Analisi delle minacce live e interattiva
Il primo passo per stare al passo con gli attaccanti è vedere le minacce mentre si verificano. Le scansioni statiche e i report ritardati non riescono a tenere il passo con il malware moderno ed evasivo. Le sandbox interattive come ANY.RUN permettono agli analisti di detonare file sospetti, URL e codici QR in un ambiente completamente isolato e sicuro, interagendo con il campione in tempo reale.
Perché i CISO danno accesso alle sandbox interattive:
- Gli analisti possono cliccare su link, aprire file e simulare azioni reali degli utenti per attivare payload nascosti che gli scanner tradizionali non rilevano.
- Ottengono piena visibilità sul flusso di esecuzione, file scaricati, connessioni di rete e TTP correlati in pochi secondi.
- L’estrazione immediata degli IOC consente ai team di rispondere più rapidamente e bloccare minacce simili prima che si diffondano.
Un caso reale di attacco phishing analizzato all’interno della sandbox interattiva di ANY.RUN ha dimostrato l’efficacia di questo approccio.

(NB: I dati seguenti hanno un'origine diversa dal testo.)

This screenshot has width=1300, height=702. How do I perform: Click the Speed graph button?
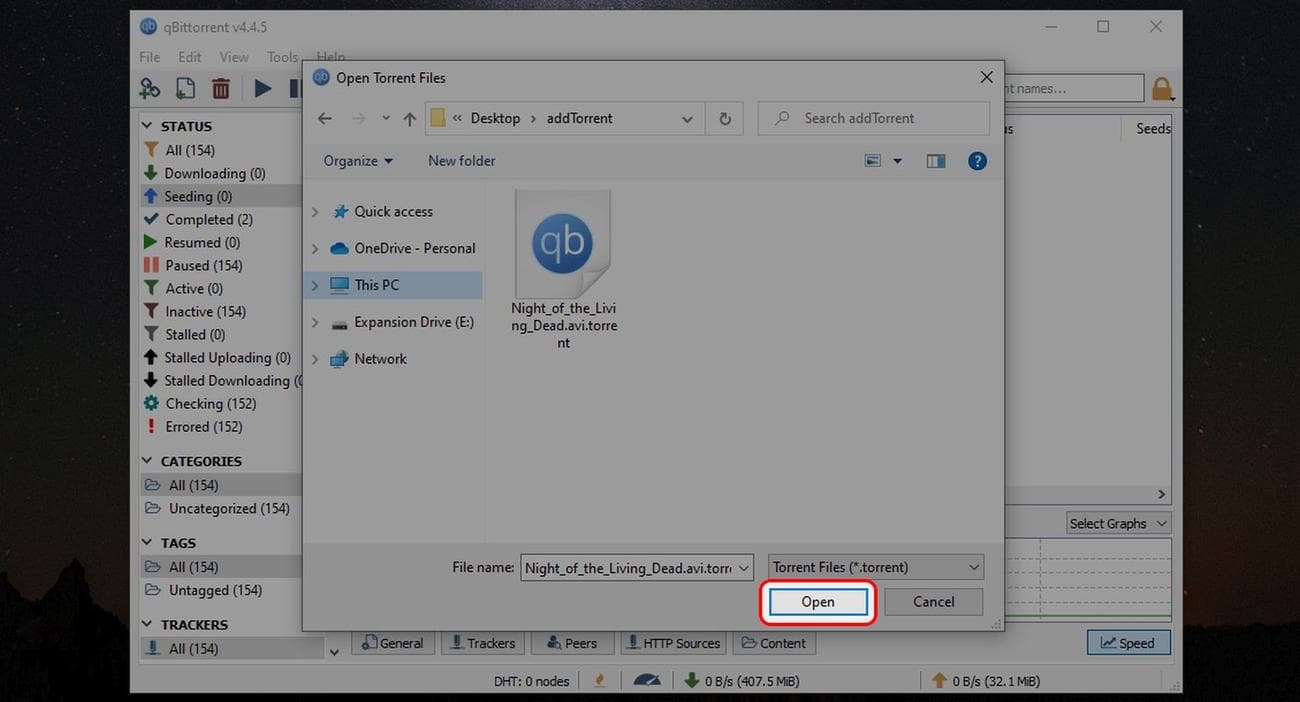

Un attacco phishing con un codice QR malevolo è stato completamente analizzato in meno di un minuto. Gli analisti hanno potuto osservare l’intera catena di attacco, raccogliere IOC e mappare i comportamenti ai TTP MITRE, tutto senza uscire dalla sandbox. Ciò che una volta richiedeva ore di lavoro manuale ora richiede minuti, risparmiando tempo al team e aiutando a prevenire attacchi ripetuti.
Automatizzare il triage per accelerare la risposta e ridurre il carico di lavoro
I SOC moderni si stanno rivolgendo all’automazione per un motivo semplice: elimina i compiti lenti e ripetitivi che frenano i team. Automatizzando il triage, i SOC ottengono diversi vantaggi chiave:
- Indagini più rapide → risposta agli incidenti più veloce: i flussi di lavoro automatizzati riducono il tempo tra l’alert e l’azione.
- Riduzione degli errori umani: le macchine gestiscono i passaggi di routine in modo coerente, quindi nulla viene trascurato.
- Fiducia per gli analisti junior: l’automazione gestisce le parti difficili, così i nuovi membri del team possono contribuire senza dover fare costante affidamento sui senior.
- Focus per gli specialisti senior: liberi dal lavoro ripetitivo, possono dedicare tempo alle minacce avanzate, alla caccia o al miglioramento delle regole di rilevamento.
- Maggiore efficienza del SOC complessiva: meno affaticamento, risultati più accurati e MTTR (Mean Time to Respond) più veloce.
L’attacco phishing con codice QR menzionato in precedenza è un esempio perfetto di come l’interattività automatizzata in ANY.RUN cambi le carte in tavola. In questo caso reale, l’URL malevolo era sepolto tra molti altri, ma l’automazione ha permesso di identificarlo rapidamente e con precisione.
Considerazioni finali
Dal nostro punto di vista, l’adozione di sandbox interattive e l’automazione dei processi di triage rappresentano un passo fondamentale per trasformare i SOC in macchine capaci di fermare le minacce in modo efficace. Riteniamo che fornire agli analisti gli strumenti giusti per agire rapidamente e con precisione sia essenziale per affrontare le sfide della sicurezza informatica moderna. Pensiamo che l’innovazione tecnologica, unita a una strategia ben definita, possa davvero fare la differenza nella protezione delle organizzazioni dalle minacce sempre più sofisticate.